*** Opening of DATA FOR THIS TASK ***

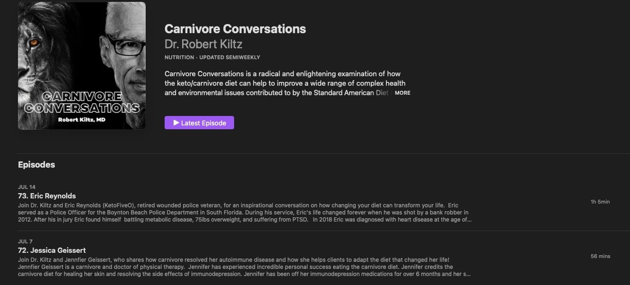Expand the podcast description with MORE

coord(403,93)
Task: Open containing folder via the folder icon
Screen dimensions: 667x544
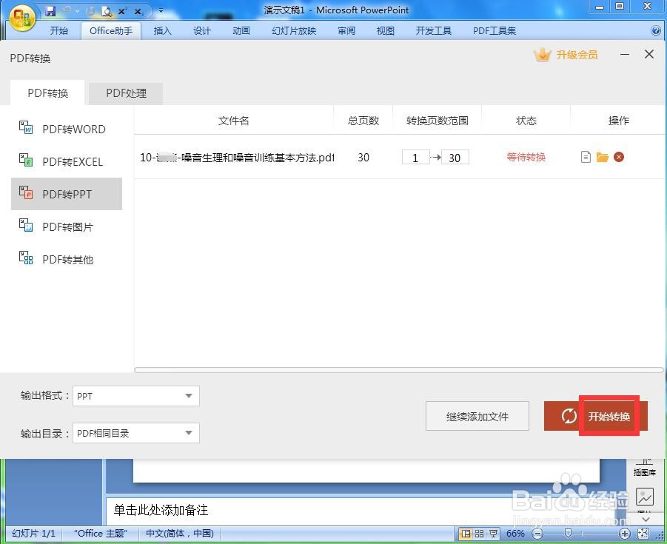Action: click(601, 157)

*** Close of DATA FOR THIS TASK ***

Please retype exactly the lines from the one containing "Task: Open containing" through the last line of the records, both included, leaving out every picture.

Task: Open containing folder via the folder icon
Screen dimensions: 667x544
Action: click(601, 157)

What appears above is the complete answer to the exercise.